- Opening Delimiter -

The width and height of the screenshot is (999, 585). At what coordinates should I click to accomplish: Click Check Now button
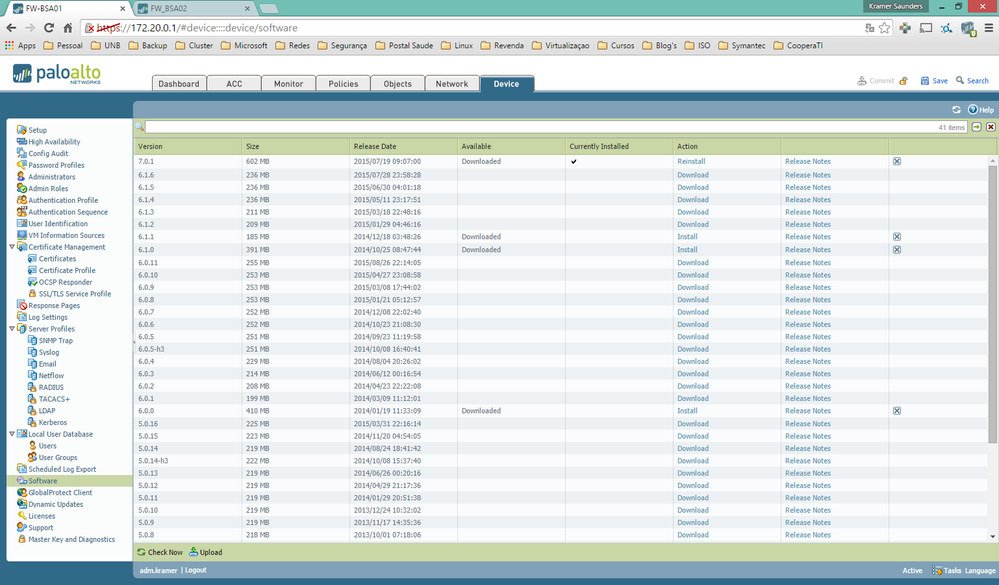pyautogui.click(x=160, y=552)
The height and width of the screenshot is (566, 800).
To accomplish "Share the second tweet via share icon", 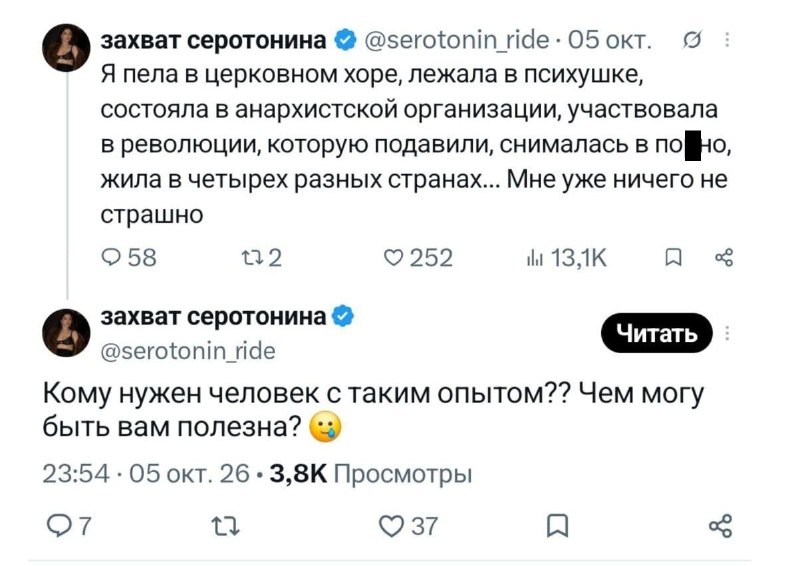I will (x=720, y=526).
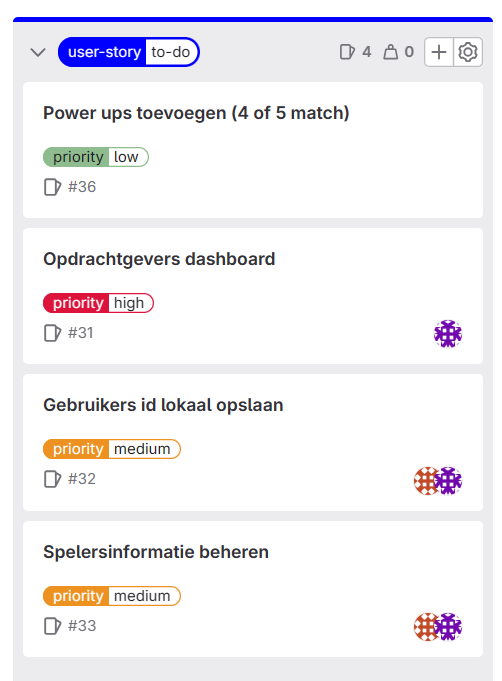The width and height of the screenshot is (502, 681).
Task: Open the list settings gear
Action: coord(468,52)
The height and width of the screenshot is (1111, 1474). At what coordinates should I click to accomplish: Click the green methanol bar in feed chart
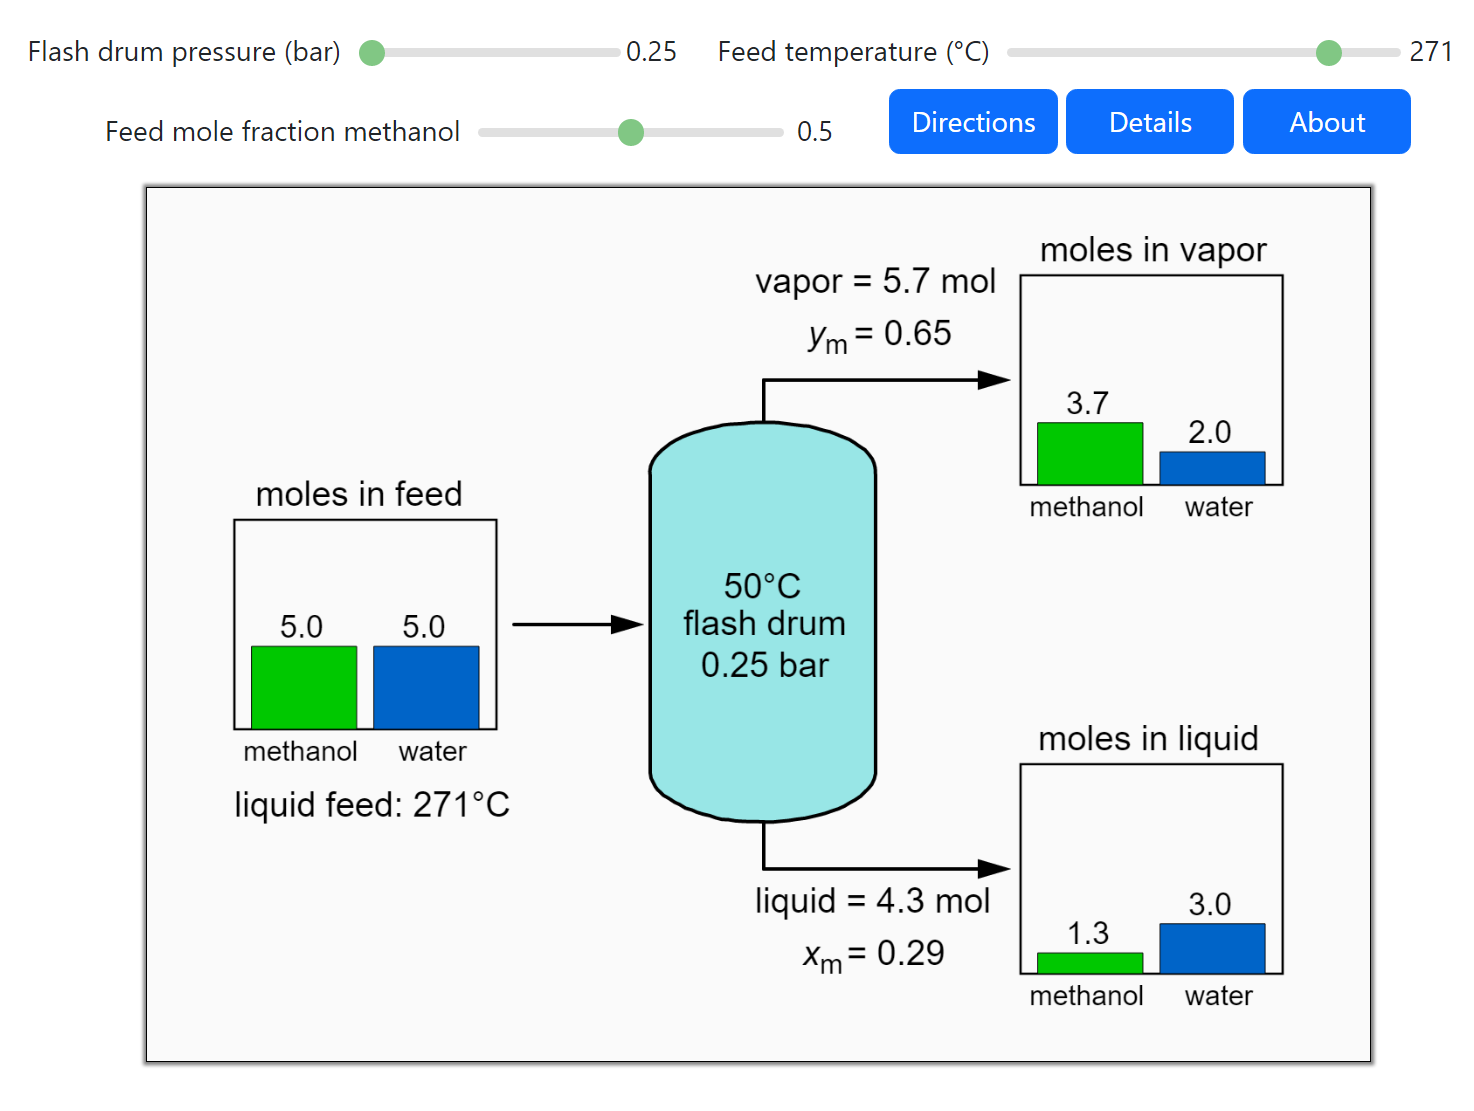303,687
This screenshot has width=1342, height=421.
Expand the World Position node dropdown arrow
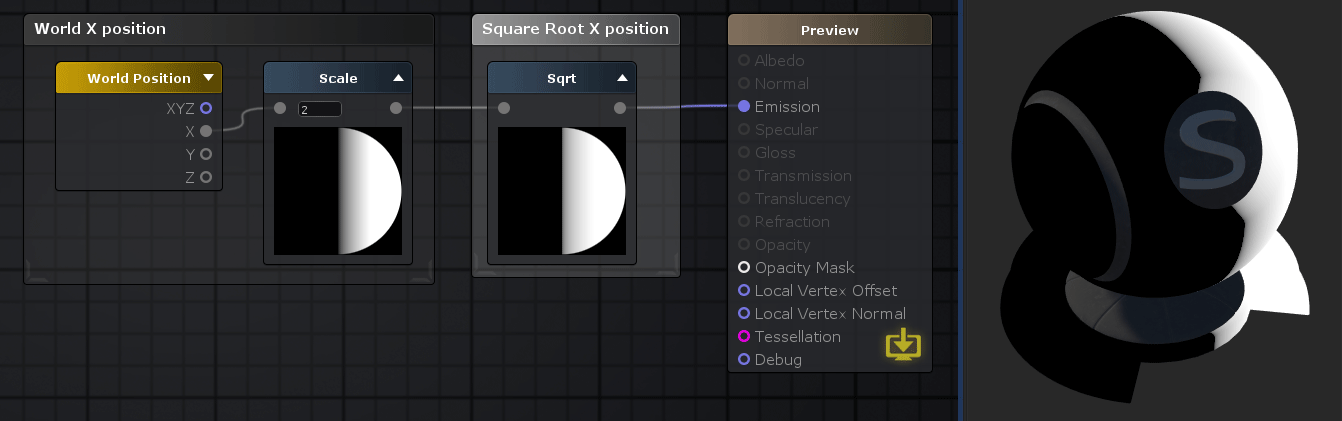pyautogui.click(x=208, y=78)
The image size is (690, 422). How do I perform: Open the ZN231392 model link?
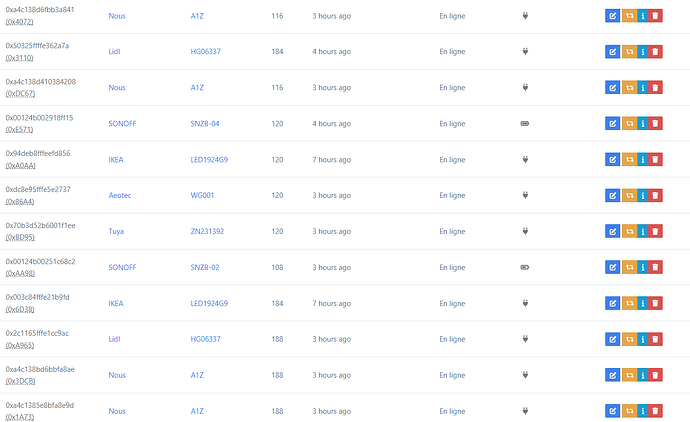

- Closing Delimiter -

## [EXERCISE BRIEF]
There should be an exact restatement of the lines from the line with "The height and width of the screenshot is (1111, 1474)." through the last line of the entries above, and no pictures in it.

## [OUTPUT FOR THIS TASK]
The height and width of the screenshot is (1111, 1474). At what coordinates should I click to accomplish: Click the green methanol bar in feed chart
303,687
This screenshot has width=1342, height=421.
Expand the World Position node dropdown arrow
pyautogui.click(x=208, y=78)
The image size is (690, 422). How do I perform: Open the ZN231392 model link?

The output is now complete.